In your answer, copy every entry that follows exactly.
++++
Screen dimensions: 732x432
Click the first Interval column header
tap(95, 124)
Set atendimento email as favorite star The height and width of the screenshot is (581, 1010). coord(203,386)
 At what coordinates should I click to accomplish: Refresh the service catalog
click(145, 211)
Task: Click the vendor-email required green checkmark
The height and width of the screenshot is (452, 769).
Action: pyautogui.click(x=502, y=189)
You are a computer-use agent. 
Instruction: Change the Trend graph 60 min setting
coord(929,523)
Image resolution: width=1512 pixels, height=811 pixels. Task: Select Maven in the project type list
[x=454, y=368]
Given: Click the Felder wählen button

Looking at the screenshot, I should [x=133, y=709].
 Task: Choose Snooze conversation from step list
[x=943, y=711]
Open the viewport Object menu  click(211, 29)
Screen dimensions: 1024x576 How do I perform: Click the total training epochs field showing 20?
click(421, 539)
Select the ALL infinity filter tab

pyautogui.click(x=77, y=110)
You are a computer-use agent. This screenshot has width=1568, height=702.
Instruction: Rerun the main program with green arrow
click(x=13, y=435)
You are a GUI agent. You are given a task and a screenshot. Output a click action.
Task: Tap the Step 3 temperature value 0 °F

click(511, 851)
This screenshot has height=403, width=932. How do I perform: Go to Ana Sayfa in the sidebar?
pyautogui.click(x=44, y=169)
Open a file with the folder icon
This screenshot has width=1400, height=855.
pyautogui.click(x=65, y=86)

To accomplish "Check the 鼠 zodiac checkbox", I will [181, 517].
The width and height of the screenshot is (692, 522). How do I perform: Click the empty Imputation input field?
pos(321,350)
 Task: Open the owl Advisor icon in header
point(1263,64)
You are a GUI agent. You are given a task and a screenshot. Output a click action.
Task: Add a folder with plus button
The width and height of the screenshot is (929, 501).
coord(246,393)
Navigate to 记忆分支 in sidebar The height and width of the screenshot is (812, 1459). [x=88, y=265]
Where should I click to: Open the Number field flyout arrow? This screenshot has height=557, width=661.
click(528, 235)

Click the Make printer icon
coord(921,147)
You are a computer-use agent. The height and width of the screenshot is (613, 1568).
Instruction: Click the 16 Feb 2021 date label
++++
Exercise output:
Screen dimensions: 732x432
Click the first Interval column header
tap(95, 124)
Set atendimento email as favorite star The height and width of the screenshot is (581, 1010). coord(203,386)
 At what coordinates should I click to accomplish: Refresh the service catalog
click(145, 211)
Task: Click the vendor-email required green checkmark
The height and width of the screenshot is (452, 769).
Action: pyautogui.click(x=502, y=189)
You are a computer-use agent. 
Instruction: Change the Trend graph 60 min setting
coord(929,523)
Image resolution: width=1512 pixels, height=811 pixels. Task: Select Maven in the project type list
[x=454, y=368]
Given: Click the Felder wählen button

Looking at the screenshot, I should [x=133, y=709].
 Task: Choose Snooze conversation from step list
[x=943, y=711]
Open the viewport Object menu  click(211, 29)
Screen dimensions: 1024x576 How do I perform: Click the total training epochs field showing 20?
click(421, 539)
Select the ALL infinity filter tab

pyautogui.click(x=77, y=110)
You are a computer-use agent. This screenshot has width=1568, height=702.
Instruction: Rerun the main program with green arrow
click(x=13, y=435)
You are a GUI agent. You are given a task and a screenshot. Output a click action.
Task: Tap the Step 3 temperature value 0 °F

click(511, 851)
This screenshot has height=403, width=932. How do I perform: Go to Ana Sayfa in the sidebar?
pyautogui.click(x=44, y=169)
Open a file with the folder icon
This screenshot has width=1400, height=855.
pyautogui.click(x=65, y=86)

To accomplish "Check the 鼠 zodiac checkbox", I will [181, 517].
The width and height of the screenshot is (692, 522). How do I perform: Click the empty Imputation input field?
pos(321,350)
 Task: Open the owl Advisor icon in header
point(1263,64)
You are a GUI agent. You are given a task and a screenshot. Output a click action.
Task: Add a folder with plus button
The width and height of the screenshot is (929, 501).
coord(246,393)
Navigate to 记忆分支 in sidebar The height and width of the screenshot is (812, 1459). [x=88, y=265]
Where should I click to: Open the Number field flyout arrow? This screenshot has height=557, width=661.
click(528, 235)

Click the Make printer icon
coord(921,147)
You are a computer-use agent. The height and width of the screenshot is (613, 1568).
Instruction: Click the 16 Feb 2021 date label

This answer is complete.